THIS FIRST AMENDMENT TO PURCHASE AND SALE AGREEMENT AND ESCROW INSTRUCTIONS (“First Amendment”) is made and entered into as of this 25th day of April, 2011 by and between TMB-ALICE, L.P., a Delaware limited partnership (“Alice Seller”), CARLSBAD-TMB, LLC, a Delaware limited liability company (“Carlsbad Seller”), HOBBS-TMB, LLC, a Delaware limited liability company (“Hobbs Seller”), HOPE-TMB, LLC, a Delaware limited liability company (“Hope Seller”), TMB-LAKE CHARLES, L.P., a Delaware limited partnership (“Lake Charles Seller”), TMB-LUFKIN, L.P., a Delaware limited partnership (“Lufkin Seller”), VICTORIA-TMB, L.P., a Delaware limited partnership (“Victoria Seller”), TMB-I, L.P., a Delaware limited partnership (“Wharton Seller”); G&E HC REIT II DIXIE-LOBO MOB PORTFOLIO, LLC, a Delaware limited liability company (“Buyer”); and FIRST AMERICAN TITLE INSURANCE COMPANY (“Escrow Agent”). Alice Seller, Carlsbad Seller, Hobbs Seller, Hope Seller, Lake Charles Seller, Lufkin Seller, Victoria Seller, and Wharton Seller are collectively the “Sellers”.

Recitals

WHEREAS, Sellers, Buyer, and Escrow Agent are parties to that certain Purchase and Sale Agreement and Escrow Instructions, dated as of March 21, 2011 (the “Purchase Agreement”); and

WHEREAS, Sellers and Buyer seek to amend the Purchase Agreement as set forth below in order to extend the Title Deadline to 5:00 p.m. (California time) on Thursday, April 28, 2011;

Agreement

NOW, THEREFORE, in consideration of the mutual covenants contained herein, and for other good and valuable consideration, the receipt and sufficiency of which is hereby acknowledged, Sellers and Buyer hereby agree as follows:

1. Title Deadline. Notwithstanding anything to the contrary contained in the Purchase Agreement, the parties hereby acknowledge and agree that the definition of “Title Deadline” set forth in Section 2.1 of the Purchase Agreement as “5:00 p.m. (California time) on the date (the “Title Deadline”) which is ten (10) days prior to the expiration of the Due Diligence Period (as hereinafter defined)” is hereby deleted and replaced with “5:00 p.m. (California time) on April 28, 2011 (the “Title Deadline”).”

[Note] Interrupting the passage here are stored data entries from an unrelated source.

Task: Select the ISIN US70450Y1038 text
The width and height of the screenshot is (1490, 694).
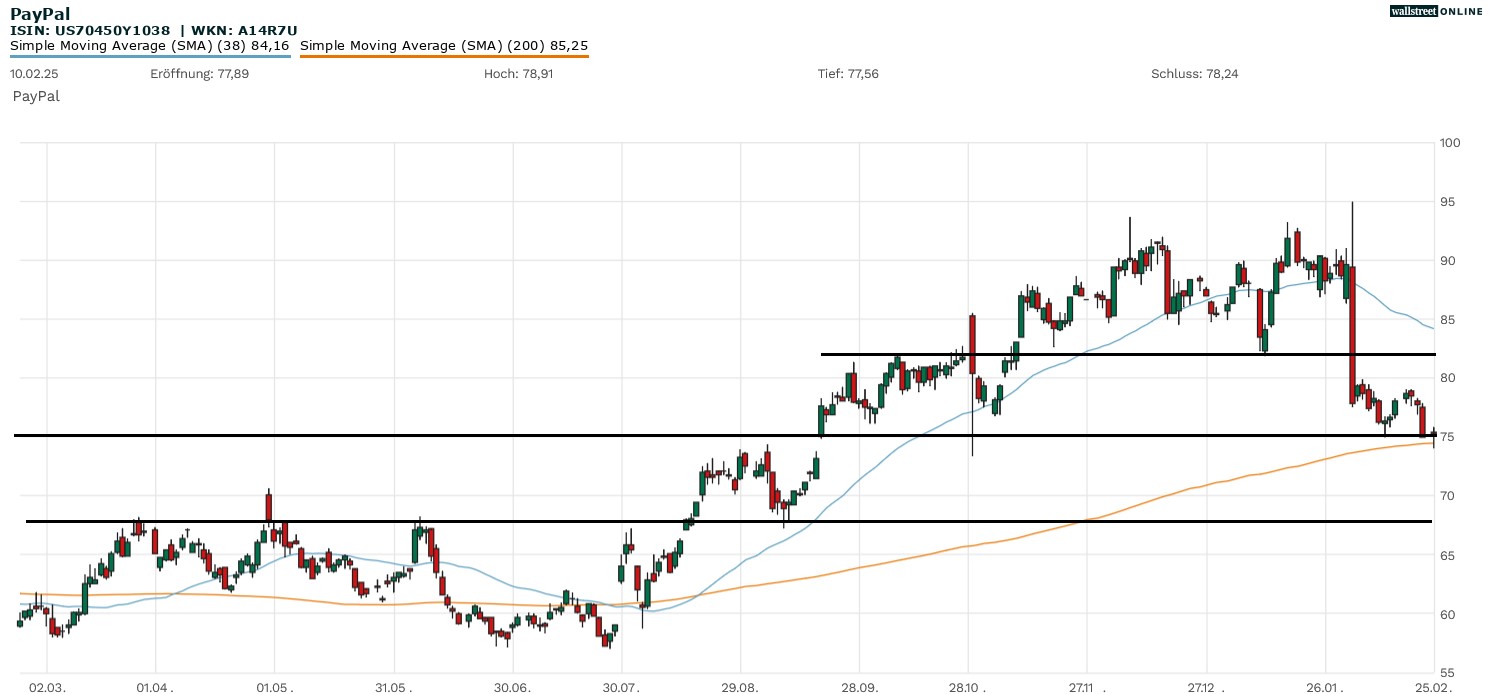Action: (x=90, y=30)
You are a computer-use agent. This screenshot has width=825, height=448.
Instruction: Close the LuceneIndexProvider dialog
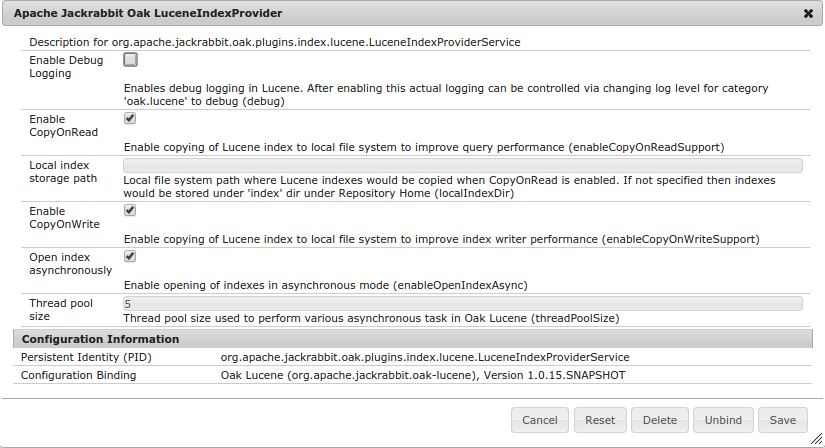click(808, 14)
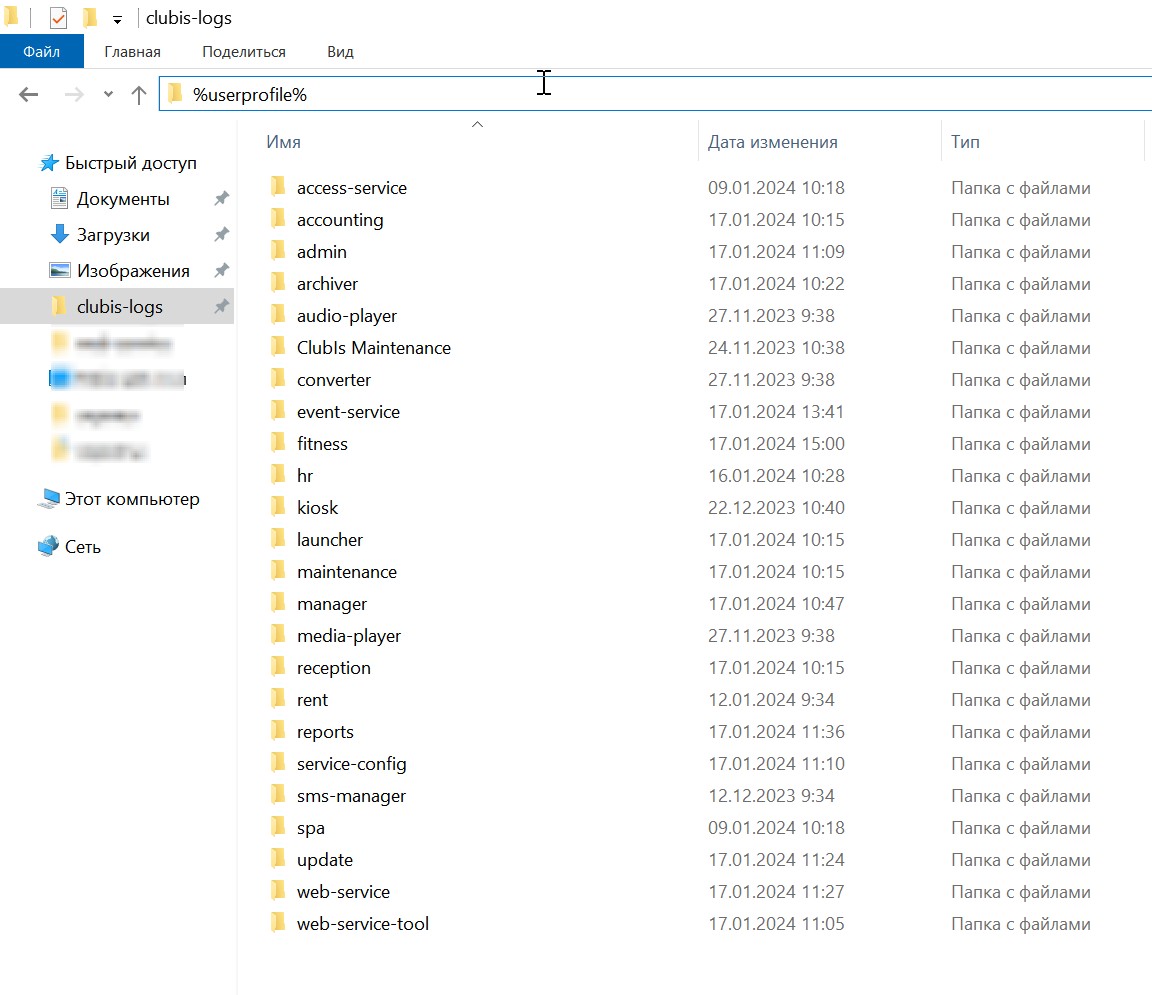Go back with the left arrow button
Screen dimensions: 1152x995
point(29,95)
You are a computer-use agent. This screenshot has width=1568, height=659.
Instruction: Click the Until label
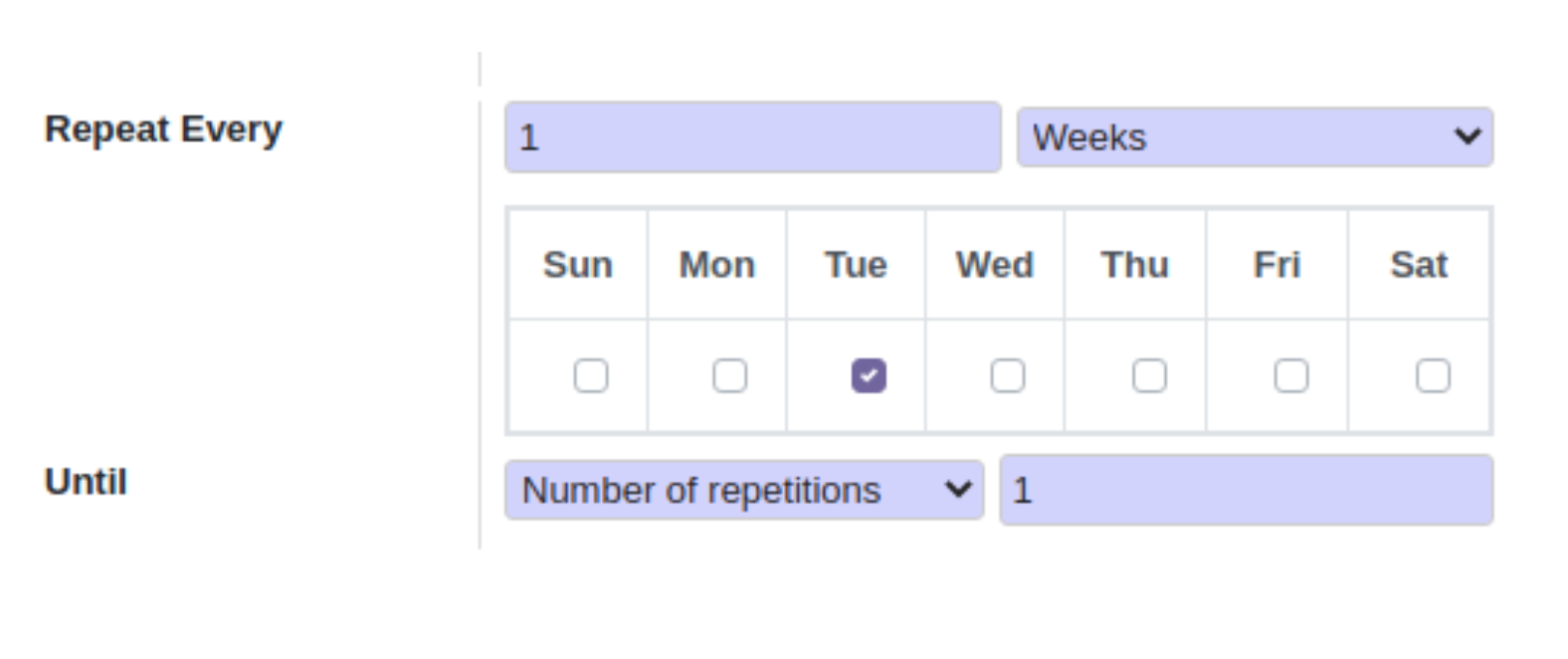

2. CTERRY\185314.2 — 4/25/11

Ratifications. Except as specifically herein amended, all terms, provisions, conditions and exhibits contained in the Purchase Agreement (including, without limitation, the Due Diligence Period) are hereby confirmed, ratified and restated and shall remain unmodified and in full force and effect. In the event that any provision of this First Amendment shall conflict with the terms, provisions, conditions, and exhibits of the Purchase Agreement, the terms of this First Amendment shall govern and control.

3. Counterparts; Signatures. This First Amendment may be executed in any number of counterparts and by each of the undersigned on separate counterparts, and each such counterpart shall be deemed to be an original, but all such counterparts put together shall constitute but one and the same First Amendment. Signatures to this First Amendment transmitted by .pdf, electronic mail or other electronic means shall be treated as originals in all respects for purposes of this First Amendment.

4. Successors and Assigns. This First Amendment shall be binding upon and shall inure to the benefit of the parties hereto and their respective successors and assigns.

5. Capitalized Terms. Capitalized terms not otherwise defined herein shall have the meanings attributed to them in the Purchase Agreement.

[Remainder of Page Intentionally Left Blank; Signatures Follow on Next Page]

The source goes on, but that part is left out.